I had the honor of speaking at the “Our Bay.  Our Water.  Our Moment” rally last night at the National Aquarium. Several hundred people gathered to show support for the new Chesapeake Watershed Implementation Plan set forth by the EPA. The WIP, as it is known, is designed to limit the pollutants that enter the bay and allow the streams, rivers and bay to heal and renew themselves.  We need to show broad-based public support for these regulations, for other forces are fighting them. Check out the plan and send in your comments.

You needn’t focus on the arcane details. You can simply speak as a concerned citizen, in your own words, according to your own dreams for our water and our bay.

I heard, too, that Baltimore’s Waterfront Partnership has pledged to make the harbor fishable and swimmable by 2020. A huge commitment. We need to help and support them too.

For those who are interested, I post my comments from last night here:


We gather here today with one clear message:

We must restore the health of our waters, restore the health of our bay.

And we are committed to this message for one simple reason:

All life depends on water.

Songs and grass, trees and babies, fish, food, health.

[Life begins with that miracle liquid in which we were all conceived, in which we were all swaddled and fed, floated and flourished till we - both our gilled and finny ancestors and we ourselves – heaved our bodies onto dry land and burst out into this bright world to explore what lay beyond.]

Everything we do, everything that grows, everything that breathes owes its existence to earth’s water:  fresh, clean, healthy, flowing water.

— Supplied data —
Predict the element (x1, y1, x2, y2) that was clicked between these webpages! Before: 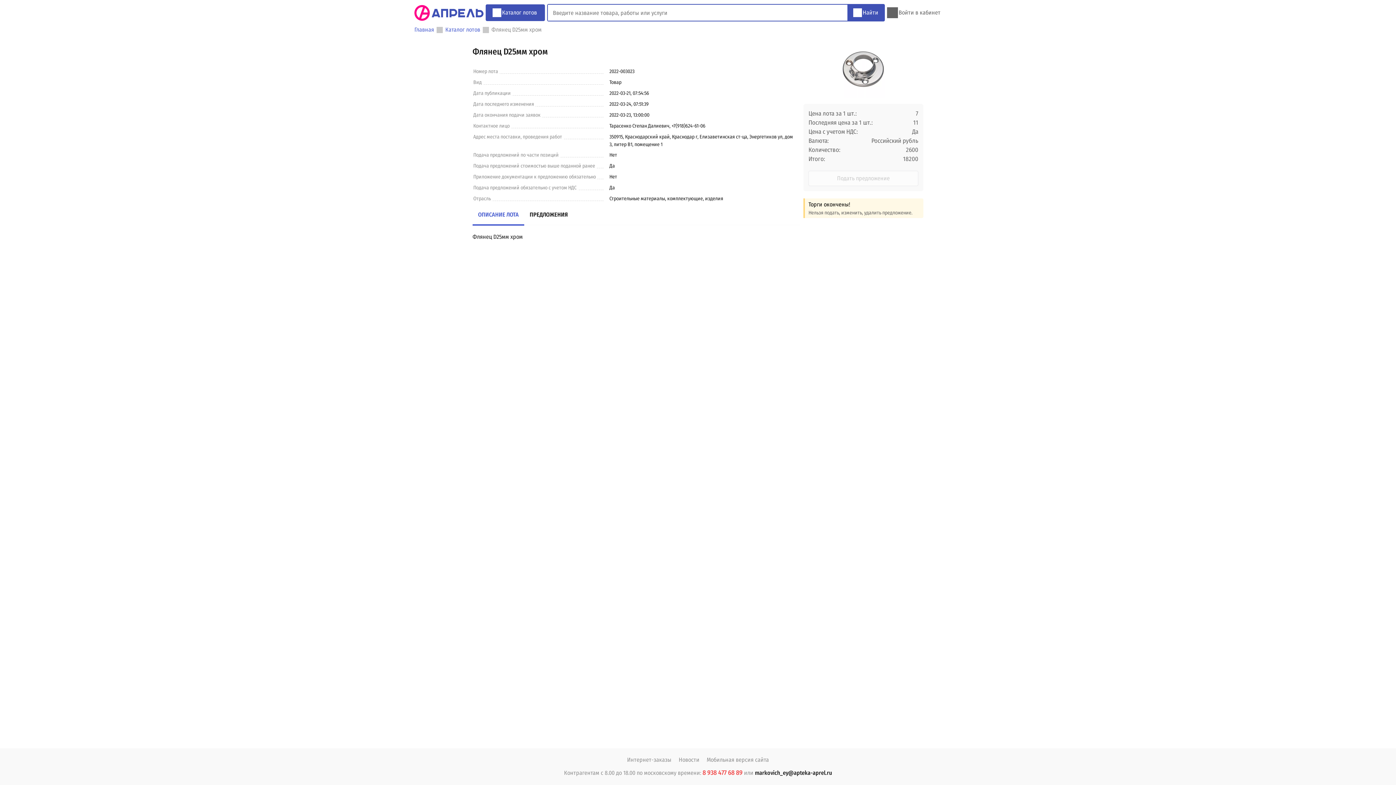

— Your tasks —
1) Translate this sentence from the Chesapeake Bay post into Spanish: "We must restore the health of our waters, restore the health of our bay."
2) Continue the Chesapeake Bay post after its final sentence.

— Answers to the exercise —
1) Debemos restaurar la salud de nuestras aguas, restaurar la salud de nuestra bahía.

2)
[Water is what sets our awesomely verdant planet apart from the millions of barren, lifeless places we see when we scan the heavens—still vainly seeking other signs of life.]

For as long as we have walked upon this earth, humans have depended upon water to keep us healthy and full of life.

Today, the tables are turned. It is the water that depends upon us to keep it healthy and full of life.

Over the past 150 years, with all our inventions, all our discoveries and all our industry, humans have become a geophysical force, altering the very mechanics of this world. Yet it is daring to tamper with earth’s delicate balance, for there are so many things we still do not understand.

“Where were you when I laid the foundations of the earth?” God rails at Job in that book of the Bible.

“Tell me, if you understand….

“Who shut up the sea behind its doors when it first burst forth from the womb?

Who was there when I fixed limits for it and set its bars in place?

Who cuts channels for the torrents of rain, and paths for the thunderstorms … to satisfy a desolate wasteland and make it sprout with grass?

“Are you the rain’s father? Are you the mother of the dew?”

We are indeed neither father nor mother of the rain, or the dew, or the water.

We are neither the masters nor creators of this world; we are not the designers or manufacturers of water. We are, when all is said and done, the users, the consumers, the needy beneficiaries of this awesome, earthly elixir that was here in healthy abundance before we were ever born. And which we need to leave healthy for life yet to come.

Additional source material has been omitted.